W dniu 10.08.2020 o 22:27, Mateusz pisze:
> W tym roku trochę się opuściłem ze swobodnego ale poniekąd też
> dlatego że zaczęło mnie irytować jak to rządzi moim życiem - tak jak
> mówisz przeprowadzki przez pół kraju albo do innego kraju żeby latać,
> brak możliwości planowania sobie czegokolwiek bo a nuż będzie warun,
> frustracja rodziny itd... to nie dla mnie w tym roku.
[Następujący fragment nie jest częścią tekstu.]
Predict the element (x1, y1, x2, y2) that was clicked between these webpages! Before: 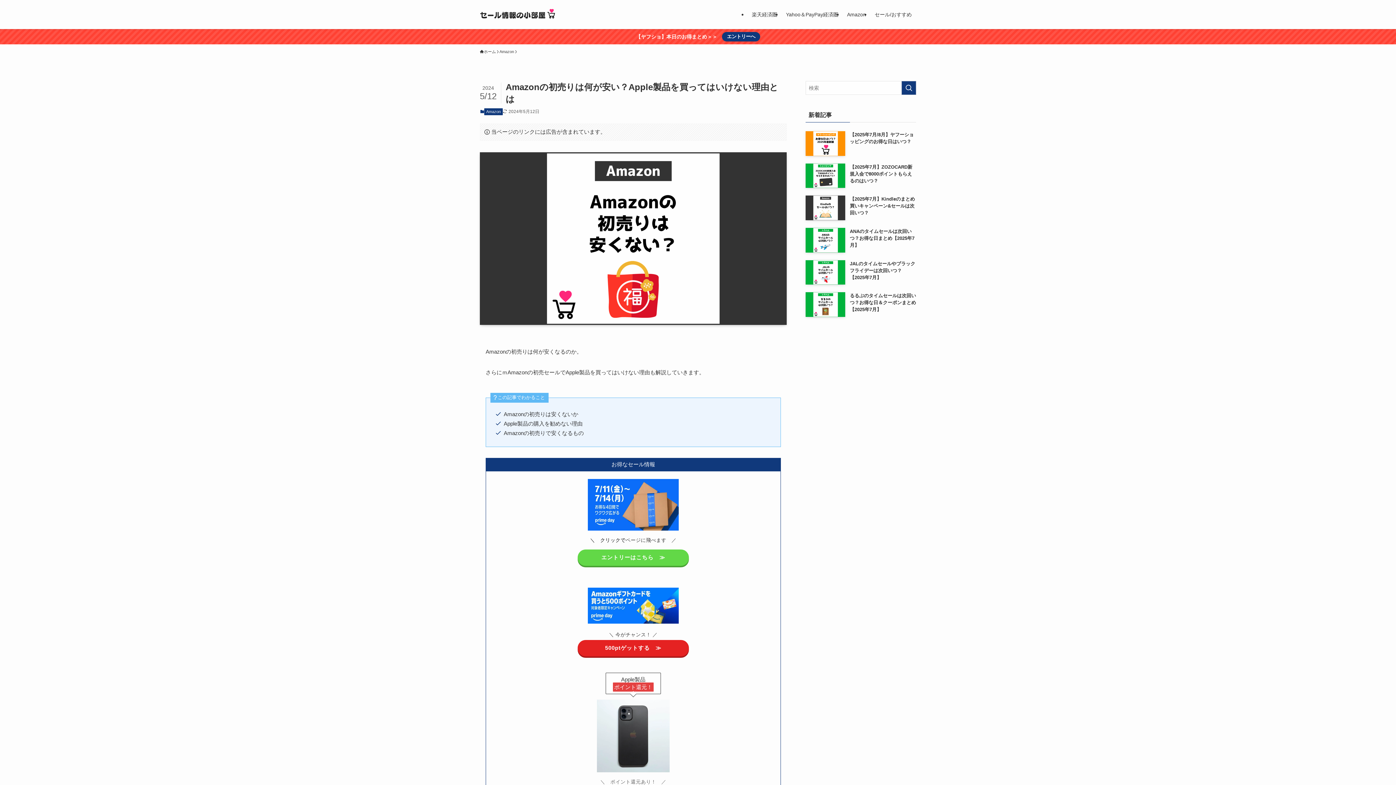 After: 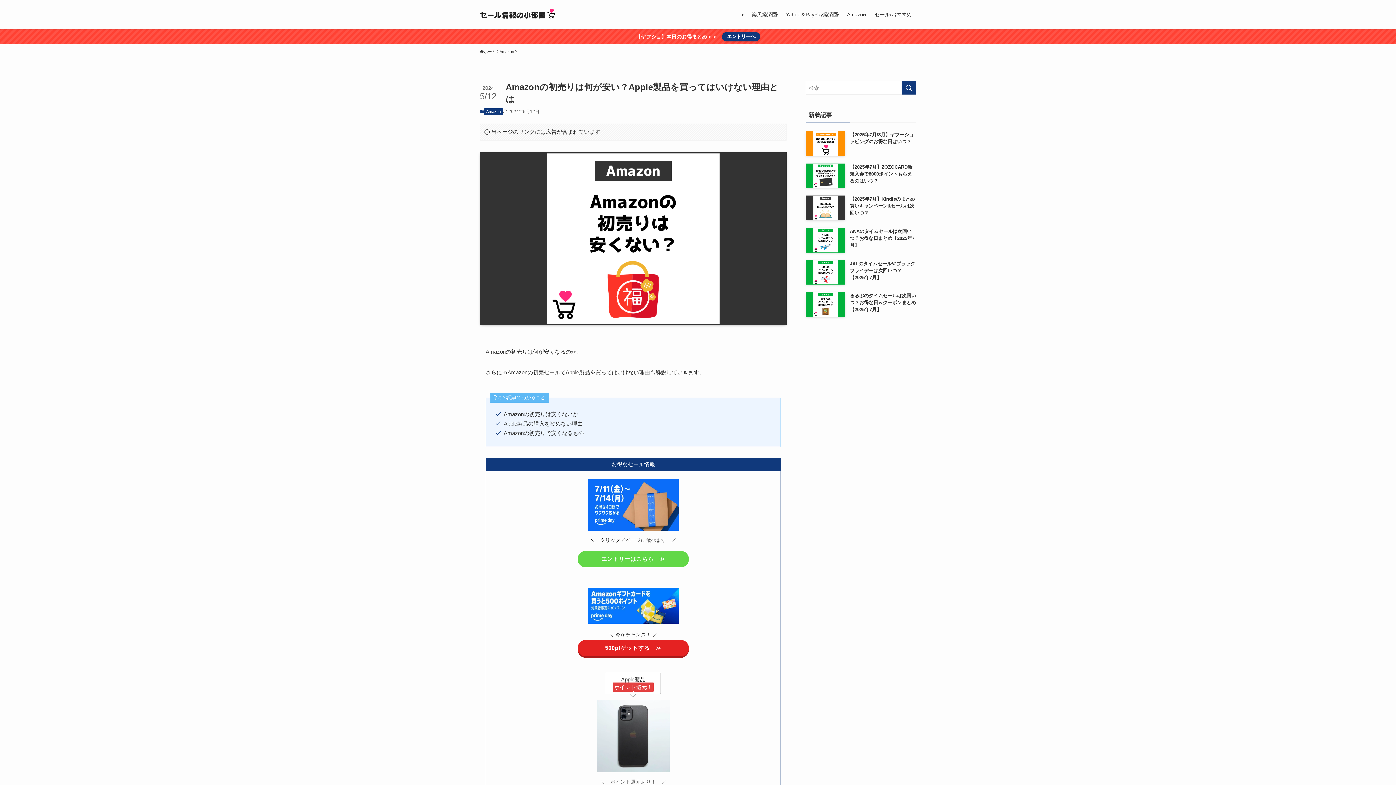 Action: bbox: (577, 549, 689, 566) label: エントリーはこちら　≫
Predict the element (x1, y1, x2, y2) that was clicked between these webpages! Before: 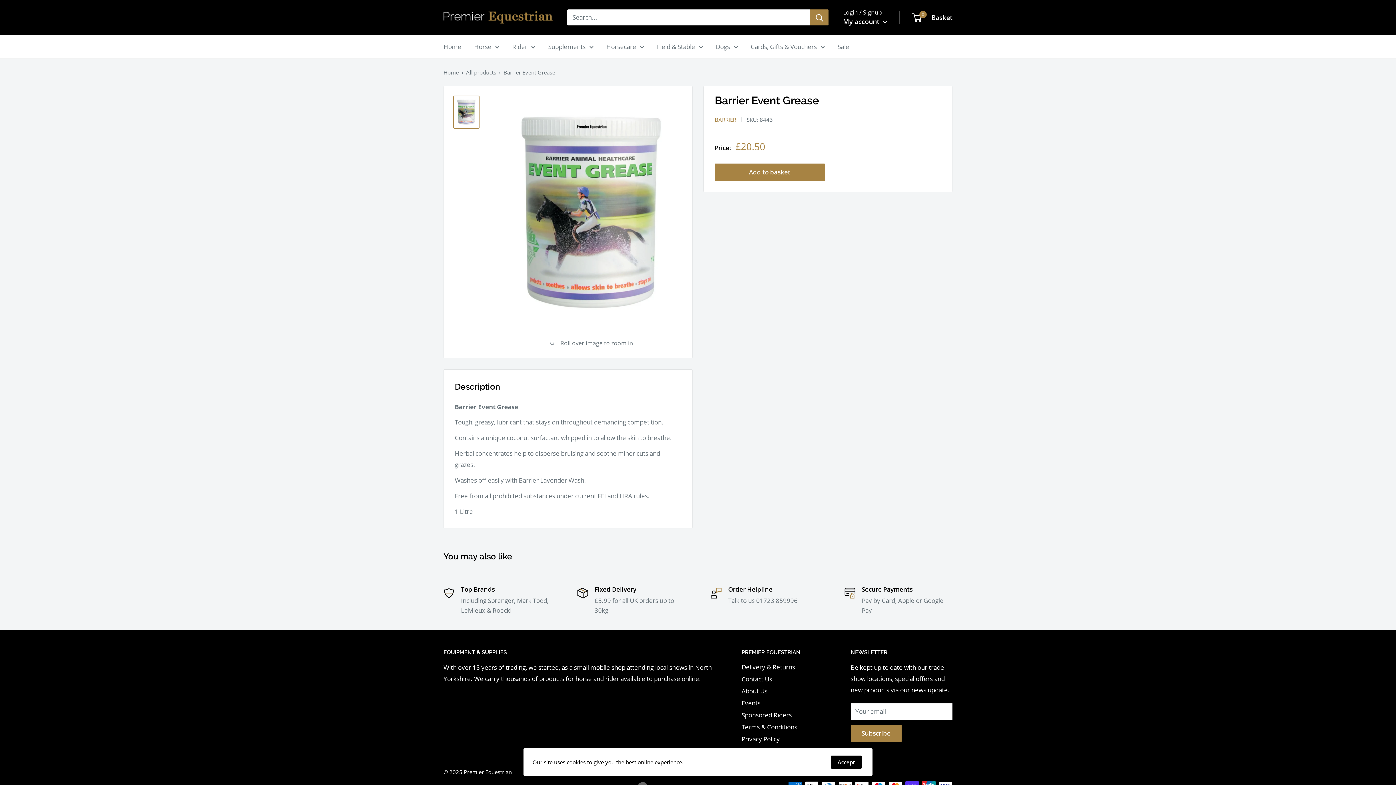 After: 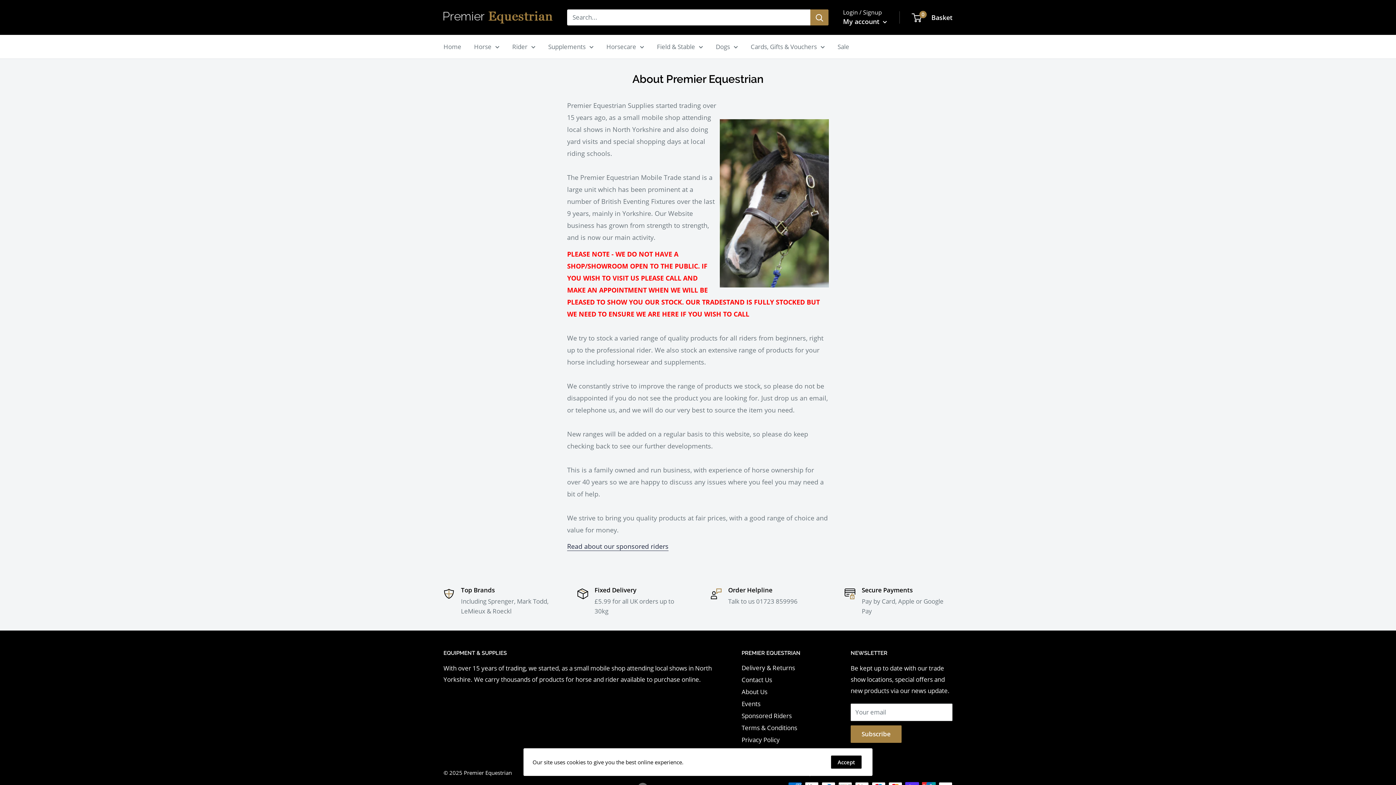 Action: label: About Us bbox: (741, 685, 825, 697)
Mieszkanie wybierałem specjalnie po to, żeby było łatwo zamontować
anteny. Mieszkam na górce na ostatnim piętrze i z odpowiednim trzymadłem
antenę mam nad dachem pomimo tego, że tak naprawdę nie znajduje się na
tym dachu :)
To ile poświęcasz na dany sport czasu jest tylko i wyłącznie zależne od
tego na ile Ci na nim zależy. Zwróć uwagę, że ja też jestem leniwym
gnojem i ani w 2017 ani w 2018 ani w tym roku nie byłem we Włoszech czy
Słowenii. Poczyniłem tak z rozlicznych powodów związanych z czasem,
innymi zajawkami czy tym, że w 2019 nalatałem się tutaj w doma i
momentami jakoś tak nawet nie czułem potrzeby jechać do Bassanowa skoro
Javca i Skrzycze mam pod nosem a warun był w 2019 nad podziw łaskawy.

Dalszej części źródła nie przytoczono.